La selección huele a metal
Mikel Cuadra Aguirre
Cuando alguien se acerca al final de sus días, decimos sin temor a equivocarnos, que huele a muerto. En el caso de la España de Scariolo, salvo tsunami, huracán o huelga de funcionarios, huele a metal del bueno. La superioridad en metraje, de la familia Gasol, en las proximidades del aro, la calidad del baloncesto Navarro y la amplitud de un banquillo que más parece un banco, hacen de la roja una apuesta segura para encaramarse a lo más alto del cajón.

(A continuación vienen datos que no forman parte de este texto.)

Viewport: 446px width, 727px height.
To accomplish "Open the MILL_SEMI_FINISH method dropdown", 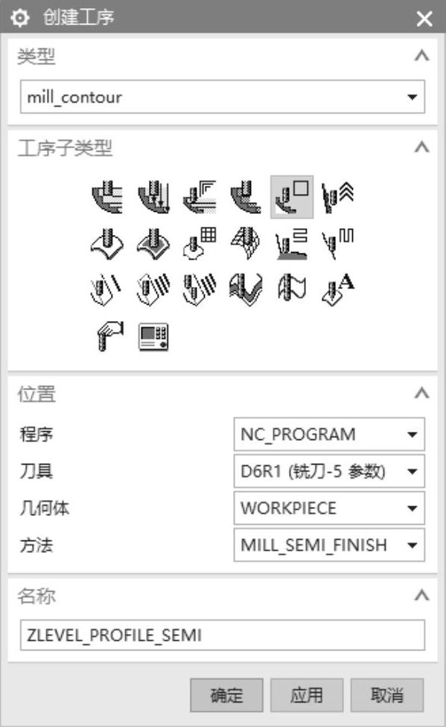I will pyautogui.click(x=329, y=545).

Pero hasta que no tengamos el pájaro en mano, es mejor no creerse nada de lo que se diga. Teodosic o Kirilenko saben mucho de la aleación de los metales. España está rindiendo al nivel del talento que se le suponía y, salvo algún día de baloncesto tonto, ha sido un rodillo de inteligencia y altura. En transición, más felices que en estático; corriendo, más alegres que parados; más altos que ninguno y con el partido a pedir de boca, mejor que con la boca partida.
Queda una semana y ya sabemos que la semana, salvo cuando estamos de vacaciones, se hace un huevo de larga. Deseamos que no haya lesiones en las horas de las verdades, que los cruces no se nos crucen y que a la vuelta el avión pese y valga, unos cuantos kilos más.